### Stated exercise
Pick out each line below that contains the word "link", and copy every one of those lines.

### Task input

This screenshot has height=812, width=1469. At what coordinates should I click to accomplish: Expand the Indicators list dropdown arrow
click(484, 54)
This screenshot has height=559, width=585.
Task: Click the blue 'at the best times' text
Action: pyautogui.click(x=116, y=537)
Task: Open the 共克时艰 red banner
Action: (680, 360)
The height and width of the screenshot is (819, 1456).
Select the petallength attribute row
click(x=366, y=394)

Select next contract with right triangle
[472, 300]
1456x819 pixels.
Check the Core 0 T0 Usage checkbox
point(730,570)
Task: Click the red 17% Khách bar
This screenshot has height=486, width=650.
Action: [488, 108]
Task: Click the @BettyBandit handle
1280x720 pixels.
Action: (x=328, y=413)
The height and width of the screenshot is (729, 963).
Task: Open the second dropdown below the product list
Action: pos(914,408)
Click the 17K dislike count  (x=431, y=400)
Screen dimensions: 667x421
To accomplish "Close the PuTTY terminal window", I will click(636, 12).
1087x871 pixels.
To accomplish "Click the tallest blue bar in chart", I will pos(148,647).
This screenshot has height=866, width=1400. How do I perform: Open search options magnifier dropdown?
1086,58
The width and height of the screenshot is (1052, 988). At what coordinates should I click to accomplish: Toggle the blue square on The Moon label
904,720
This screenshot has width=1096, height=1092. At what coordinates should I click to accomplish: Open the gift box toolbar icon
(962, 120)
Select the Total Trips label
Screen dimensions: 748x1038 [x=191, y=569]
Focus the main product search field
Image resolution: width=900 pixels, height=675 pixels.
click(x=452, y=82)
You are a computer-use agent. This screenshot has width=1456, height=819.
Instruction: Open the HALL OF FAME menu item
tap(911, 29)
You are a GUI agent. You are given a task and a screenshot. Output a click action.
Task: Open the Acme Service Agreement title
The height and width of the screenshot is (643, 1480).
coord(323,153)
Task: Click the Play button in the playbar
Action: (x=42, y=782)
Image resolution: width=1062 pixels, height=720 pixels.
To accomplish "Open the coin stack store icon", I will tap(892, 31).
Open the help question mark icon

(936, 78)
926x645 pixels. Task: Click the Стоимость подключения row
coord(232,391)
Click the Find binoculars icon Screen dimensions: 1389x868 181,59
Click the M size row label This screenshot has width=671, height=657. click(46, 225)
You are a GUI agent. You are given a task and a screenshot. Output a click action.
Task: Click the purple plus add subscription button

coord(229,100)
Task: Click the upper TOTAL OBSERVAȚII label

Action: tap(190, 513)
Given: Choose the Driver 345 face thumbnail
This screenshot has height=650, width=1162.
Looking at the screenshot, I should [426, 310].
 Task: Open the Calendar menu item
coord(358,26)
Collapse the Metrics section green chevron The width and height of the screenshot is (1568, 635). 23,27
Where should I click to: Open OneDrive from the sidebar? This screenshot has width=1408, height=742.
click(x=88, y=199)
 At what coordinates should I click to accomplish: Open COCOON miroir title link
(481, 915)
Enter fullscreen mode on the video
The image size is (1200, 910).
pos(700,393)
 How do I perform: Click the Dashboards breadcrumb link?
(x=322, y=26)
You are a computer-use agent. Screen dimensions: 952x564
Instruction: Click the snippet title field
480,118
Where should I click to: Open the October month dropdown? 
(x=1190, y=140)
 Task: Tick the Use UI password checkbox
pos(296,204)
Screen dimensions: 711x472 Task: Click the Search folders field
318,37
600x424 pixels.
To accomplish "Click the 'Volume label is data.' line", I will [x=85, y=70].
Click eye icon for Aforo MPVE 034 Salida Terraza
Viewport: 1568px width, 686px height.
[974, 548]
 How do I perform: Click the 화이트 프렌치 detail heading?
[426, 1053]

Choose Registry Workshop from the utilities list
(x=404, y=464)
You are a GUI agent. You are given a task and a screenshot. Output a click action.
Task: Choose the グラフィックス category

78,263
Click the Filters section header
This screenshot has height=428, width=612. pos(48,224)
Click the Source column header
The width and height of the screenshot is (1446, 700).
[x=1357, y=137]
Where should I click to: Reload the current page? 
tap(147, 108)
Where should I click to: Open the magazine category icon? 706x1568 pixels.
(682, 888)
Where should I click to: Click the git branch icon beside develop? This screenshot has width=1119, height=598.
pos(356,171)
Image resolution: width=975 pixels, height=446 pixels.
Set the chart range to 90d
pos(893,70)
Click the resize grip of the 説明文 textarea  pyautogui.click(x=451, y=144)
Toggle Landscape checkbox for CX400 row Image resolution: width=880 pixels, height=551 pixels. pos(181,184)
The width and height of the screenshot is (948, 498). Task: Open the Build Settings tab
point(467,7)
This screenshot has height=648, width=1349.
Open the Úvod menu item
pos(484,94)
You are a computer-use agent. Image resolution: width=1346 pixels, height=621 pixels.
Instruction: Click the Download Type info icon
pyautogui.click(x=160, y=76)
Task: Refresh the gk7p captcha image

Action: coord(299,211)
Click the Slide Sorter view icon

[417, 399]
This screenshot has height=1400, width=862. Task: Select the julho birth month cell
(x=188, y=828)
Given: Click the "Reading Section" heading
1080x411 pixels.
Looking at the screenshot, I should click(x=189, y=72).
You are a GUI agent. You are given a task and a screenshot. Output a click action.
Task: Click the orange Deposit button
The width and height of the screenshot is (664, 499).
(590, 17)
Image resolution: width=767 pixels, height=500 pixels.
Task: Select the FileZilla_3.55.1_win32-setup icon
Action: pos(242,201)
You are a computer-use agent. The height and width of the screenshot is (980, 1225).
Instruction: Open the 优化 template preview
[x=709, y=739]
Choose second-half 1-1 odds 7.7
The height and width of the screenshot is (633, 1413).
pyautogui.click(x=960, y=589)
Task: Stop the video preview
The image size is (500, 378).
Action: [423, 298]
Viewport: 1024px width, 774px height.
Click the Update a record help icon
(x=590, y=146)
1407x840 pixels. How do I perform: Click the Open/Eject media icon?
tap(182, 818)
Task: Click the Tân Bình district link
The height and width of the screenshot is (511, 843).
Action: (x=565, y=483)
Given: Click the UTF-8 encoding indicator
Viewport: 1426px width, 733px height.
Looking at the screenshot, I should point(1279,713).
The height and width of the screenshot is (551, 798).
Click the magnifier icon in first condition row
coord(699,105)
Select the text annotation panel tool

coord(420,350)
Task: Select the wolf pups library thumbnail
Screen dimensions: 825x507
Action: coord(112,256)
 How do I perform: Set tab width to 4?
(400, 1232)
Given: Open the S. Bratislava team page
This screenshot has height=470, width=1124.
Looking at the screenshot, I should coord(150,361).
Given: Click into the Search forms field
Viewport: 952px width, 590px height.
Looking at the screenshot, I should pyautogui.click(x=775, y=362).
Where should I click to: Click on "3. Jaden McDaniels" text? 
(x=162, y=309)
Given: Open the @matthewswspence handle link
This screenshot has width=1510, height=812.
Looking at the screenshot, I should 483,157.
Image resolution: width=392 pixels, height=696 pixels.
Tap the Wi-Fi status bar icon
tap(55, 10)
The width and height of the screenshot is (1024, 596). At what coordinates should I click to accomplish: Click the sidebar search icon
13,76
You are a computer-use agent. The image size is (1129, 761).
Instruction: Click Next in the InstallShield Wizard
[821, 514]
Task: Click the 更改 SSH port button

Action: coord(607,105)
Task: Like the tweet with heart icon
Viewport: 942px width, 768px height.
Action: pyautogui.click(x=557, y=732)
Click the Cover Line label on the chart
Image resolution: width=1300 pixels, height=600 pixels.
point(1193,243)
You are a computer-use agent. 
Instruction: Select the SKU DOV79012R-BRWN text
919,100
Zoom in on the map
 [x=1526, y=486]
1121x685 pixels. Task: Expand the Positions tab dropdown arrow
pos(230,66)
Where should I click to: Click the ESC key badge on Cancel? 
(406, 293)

### Response to this exercise
 At what coordinates should I click to accomplish: Open COCOON miroir title link
 How do I perform: Click the Dashboards breadcrumb link?
Task: Click the Tân Bình district link
Given: Open the @matthewswspence handle link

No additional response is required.